Question 12 A)(6 points) The value of a motorcycle changes according to the equation V=13,000(0.75)tV=13,000(0.75)t , where V = value in dollars and t = time in years. Use the dropdowns to complete the statements. In the equation, the number 13,000 represents the of the motorcycle. The value of the motorcycle is at a rate of per year. What does V=15,000 mean in the context of this problem? Is it possible for V=15,000 in the context of this problem? What does a value of t = 2 mean in the context of this problem?

Question

GPT-4o mini · Answer

In the equation $ V = 13,000(0.75)^t $, the number 13,000 represents the **initial value** of the motorcycle.
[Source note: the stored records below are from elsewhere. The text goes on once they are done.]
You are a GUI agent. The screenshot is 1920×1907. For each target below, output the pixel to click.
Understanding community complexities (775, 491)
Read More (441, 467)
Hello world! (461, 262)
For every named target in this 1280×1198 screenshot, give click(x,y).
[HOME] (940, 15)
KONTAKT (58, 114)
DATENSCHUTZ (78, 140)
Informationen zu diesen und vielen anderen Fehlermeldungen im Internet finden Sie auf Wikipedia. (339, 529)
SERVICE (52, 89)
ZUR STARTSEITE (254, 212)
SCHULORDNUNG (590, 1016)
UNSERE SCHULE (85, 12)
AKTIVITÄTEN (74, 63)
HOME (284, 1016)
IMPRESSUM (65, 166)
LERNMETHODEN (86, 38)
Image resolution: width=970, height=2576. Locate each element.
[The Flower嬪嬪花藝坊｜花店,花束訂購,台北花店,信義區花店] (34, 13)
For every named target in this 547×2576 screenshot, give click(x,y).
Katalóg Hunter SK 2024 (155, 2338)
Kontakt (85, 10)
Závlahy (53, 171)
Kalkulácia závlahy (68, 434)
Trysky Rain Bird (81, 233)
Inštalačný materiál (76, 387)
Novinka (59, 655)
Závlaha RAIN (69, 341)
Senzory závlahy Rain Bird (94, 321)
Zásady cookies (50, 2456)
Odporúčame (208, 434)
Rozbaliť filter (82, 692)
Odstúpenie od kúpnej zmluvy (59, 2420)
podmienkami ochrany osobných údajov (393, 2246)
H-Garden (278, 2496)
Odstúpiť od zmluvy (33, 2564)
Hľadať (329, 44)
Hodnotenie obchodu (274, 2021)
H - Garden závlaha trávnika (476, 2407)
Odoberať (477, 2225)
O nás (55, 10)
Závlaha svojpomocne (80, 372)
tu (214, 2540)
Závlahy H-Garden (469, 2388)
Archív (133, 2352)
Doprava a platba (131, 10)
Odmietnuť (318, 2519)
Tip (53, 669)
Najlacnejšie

The value of the motorcycle decreases at a rate of **25%** per year (since $ 0.75 $ represents 75% of the value remaining after one year, meaning it loses 25% of its value). **What does $ V = 15,000 $ mean in the context of this problem?** In this context, $ V = 15,000 $ would imply that the motorcycle’s value is $15,000. However, based on the equation provided, the maximum value that the motorcycle can have when it is new is $13,000. Therefore, it is **not possible** for $ V = 15,000 $ in this context because the value of the motorcycle will only decrease from the initial value of 13,000, and would never exceed this value. **What does a value of $ t = 2 $ mean in the context of this problem?** A value of $ t = 2 $ means that 2 years have passed since the motorcycle was purchased. It represents the time in years after the motorcycle was bought, used to determine its current value based on the depreciation model provided by the equation. Specifically, it can be used to calculate the value of the motorcycle after 2 years by substituting $ t $ with 2 in the equation.